**Work instructions:** Please change "Uncheck" to "Clear" in the lines starting at the one containing "Expand the 配合" and ending at the one containing "[x=309, y=716]", and give only those lines, with everything else left as is.

# start of Materials provided

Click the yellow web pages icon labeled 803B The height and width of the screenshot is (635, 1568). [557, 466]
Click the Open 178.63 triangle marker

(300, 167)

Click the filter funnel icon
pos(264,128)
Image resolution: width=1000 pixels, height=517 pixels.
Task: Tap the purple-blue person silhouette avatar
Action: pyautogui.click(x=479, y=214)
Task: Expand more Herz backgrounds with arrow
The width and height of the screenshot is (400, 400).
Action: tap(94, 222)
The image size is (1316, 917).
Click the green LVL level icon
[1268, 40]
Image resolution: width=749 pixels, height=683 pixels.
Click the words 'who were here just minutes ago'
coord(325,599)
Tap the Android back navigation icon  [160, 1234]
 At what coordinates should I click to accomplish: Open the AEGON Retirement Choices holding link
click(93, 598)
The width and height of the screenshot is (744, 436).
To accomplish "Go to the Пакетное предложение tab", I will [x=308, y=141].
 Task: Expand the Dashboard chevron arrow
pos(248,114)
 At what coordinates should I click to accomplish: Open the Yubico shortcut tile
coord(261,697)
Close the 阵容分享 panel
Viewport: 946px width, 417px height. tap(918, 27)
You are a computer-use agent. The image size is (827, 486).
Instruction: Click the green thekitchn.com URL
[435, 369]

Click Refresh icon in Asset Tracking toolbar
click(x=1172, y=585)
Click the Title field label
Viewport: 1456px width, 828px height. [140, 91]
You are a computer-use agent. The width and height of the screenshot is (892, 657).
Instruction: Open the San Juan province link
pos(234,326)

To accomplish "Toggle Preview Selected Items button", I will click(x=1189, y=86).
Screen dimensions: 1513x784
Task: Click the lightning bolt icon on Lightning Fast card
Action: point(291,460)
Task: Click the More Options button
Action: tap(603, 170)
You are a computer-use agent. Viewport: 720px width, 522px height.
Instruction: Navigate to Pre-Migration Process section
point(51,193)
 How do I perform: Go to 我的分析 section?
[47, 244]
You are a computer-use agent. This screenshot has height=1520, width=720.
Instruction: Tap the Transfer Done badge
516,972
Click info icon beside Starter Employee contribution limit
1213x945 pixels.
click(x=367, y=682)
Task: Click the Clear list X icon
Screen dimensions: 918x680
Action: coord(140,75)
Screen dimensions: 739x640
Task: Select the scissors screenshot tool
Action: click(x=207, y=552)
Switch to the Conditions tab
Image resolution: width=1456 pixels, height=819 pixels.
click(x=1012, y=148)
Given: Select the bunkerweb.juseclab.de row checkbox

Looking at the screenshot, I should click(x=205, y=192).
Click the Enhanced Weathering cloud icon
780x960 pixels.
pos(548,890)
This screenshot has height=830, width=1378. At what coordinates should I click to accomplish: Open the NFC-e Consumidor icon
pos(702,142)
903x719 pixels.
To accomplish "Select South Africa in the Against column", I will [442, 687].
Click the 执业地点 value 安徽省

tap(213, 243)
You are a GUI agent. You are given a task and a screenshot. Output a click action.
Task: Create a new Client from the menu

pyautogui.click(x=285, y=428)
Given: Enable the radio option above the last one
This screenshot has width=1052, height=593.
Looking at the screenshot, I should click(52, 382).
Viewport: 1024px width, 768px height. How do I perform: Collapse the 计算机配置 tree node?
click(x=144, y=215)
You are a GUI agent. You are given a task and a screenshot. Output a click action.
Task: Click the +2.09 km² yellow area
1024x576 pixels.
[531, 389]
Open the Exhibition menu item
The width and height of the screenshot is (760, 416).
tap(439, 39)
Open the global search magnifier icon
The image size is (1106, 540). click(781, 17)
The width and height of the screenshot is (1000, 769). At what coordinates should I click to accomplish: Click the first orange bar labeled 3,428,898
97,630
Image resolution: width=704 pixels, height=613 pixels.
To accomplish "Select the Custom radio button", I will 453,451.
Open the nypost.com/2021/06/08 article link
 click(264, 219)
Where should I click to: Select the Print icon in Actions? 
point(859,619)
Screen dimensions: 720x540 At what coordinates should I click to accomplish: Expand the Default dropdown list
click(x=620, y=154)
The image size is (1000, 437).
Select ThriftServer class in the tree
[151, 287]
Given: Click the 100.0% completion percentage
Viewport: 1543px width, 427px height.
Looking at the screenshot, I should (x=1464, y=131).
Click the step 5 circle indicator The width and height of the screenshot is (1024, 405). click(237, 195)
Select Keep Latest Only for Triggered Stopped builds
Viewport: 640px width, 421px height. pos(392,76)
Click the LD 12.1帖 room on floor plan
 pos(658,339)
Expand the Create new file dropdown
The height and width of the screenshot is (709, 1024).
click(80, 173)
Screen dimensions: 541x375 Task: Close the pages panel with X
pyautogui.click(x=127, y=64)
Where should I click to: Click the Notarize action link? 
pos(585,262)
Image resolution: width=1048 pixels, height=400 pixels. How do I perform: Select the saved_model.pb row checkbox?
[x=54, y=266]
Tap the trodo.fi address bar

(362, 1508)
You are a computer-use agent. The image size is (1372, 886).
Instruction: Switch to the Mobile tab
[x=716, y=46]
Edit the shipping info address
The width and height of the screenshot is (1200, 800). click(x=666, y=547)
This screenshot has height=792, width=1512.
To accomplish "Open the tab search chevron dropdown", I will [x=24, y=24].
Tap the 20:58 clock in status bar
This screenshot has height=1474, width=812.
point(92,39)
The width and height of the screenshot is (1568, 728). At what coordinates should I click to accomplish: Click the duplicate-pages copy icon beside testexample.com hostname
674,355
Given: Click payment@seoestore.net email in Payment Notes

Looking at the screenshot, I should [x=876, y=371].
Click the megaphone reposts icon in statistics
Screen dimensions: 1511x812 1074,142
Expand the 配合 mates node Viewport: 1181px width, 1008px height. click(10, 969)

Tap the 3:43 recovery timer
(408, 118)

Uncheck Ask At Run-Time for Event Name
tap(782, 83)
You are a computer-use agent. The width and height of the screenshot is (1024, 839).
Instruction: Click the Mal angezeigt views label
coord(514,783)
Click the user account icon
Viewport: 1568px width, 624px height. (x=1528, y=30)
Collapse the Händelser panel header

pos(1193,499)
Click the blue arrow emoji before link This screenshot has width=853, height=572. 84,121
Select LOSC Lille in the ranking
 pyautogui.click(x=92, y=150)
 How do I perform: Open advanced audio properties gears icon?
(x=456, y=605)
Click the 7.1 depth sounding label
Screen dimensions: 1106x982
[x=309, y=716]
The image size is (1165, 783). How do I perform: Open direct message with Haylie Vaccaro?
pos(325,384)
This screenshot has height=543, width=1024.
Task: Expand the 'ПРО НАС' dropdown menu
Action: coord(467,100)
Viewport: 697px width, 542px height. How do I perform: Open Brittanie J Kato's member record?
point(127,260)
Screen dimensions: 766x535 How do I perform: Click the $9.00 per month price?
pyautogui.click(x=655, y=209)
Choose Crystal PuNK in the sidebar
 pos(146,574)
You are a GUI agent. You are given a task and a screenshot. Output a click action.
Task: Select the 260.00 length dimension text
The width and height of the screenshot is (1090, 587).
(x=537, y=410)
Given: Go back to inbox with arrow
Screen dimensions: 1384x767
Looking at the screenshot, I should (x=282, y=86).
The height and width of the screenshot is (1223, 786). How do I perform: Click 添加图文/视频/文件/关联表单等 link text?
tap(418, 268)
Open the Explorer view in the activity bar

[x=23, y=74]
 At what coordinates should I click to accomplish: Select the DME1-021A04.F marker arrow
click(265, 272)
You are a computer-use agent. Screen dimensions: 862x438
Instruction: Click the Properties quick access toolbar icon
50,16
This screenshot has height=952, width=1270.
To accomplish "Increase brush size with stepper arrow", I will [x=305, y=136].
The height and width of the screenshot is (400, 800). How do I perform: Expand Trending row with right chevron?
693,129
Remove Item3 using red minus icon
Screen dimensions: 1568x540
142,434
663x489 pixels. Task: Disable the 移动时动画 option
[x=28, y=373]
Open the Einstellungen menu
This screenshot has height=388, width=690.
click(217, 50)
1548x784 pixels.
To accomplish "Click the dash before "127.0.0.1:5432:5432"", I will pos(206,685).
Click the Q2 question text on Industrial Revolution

# end of Materials provided

**Output for this exercise:**
Expand the 配合 mates node Viewport: 1181px width, 1008px height. click(10, 969)

Tap the 3:43 recovery timer
(408, 118)

Clear Ask At Run-Time for Event Name
tap(782, 83)
You are a computer-use agent. The width and height of the screenshot is (1024, 839).
Instruction: Click the Mal angezeigt views label
coord(514,783)
Click the user account icon
Viewport: 1568px width, 624px height. (x=1528, y=30)
Collapse the Händelser panel header

pos(1193,499)
Click the blue arrow emoji before link This screenshot has width=853, height=572. 84,121
Select LOSC Lille in the ranking
 pyautogui.click(x=92, y=150)
 How do I perform: Open advanced audio properties gears icon?
(x=456, y=605)
Click the 7.1 depth sounding label
Screen dimensions: 1106x982
[x=309, y=716]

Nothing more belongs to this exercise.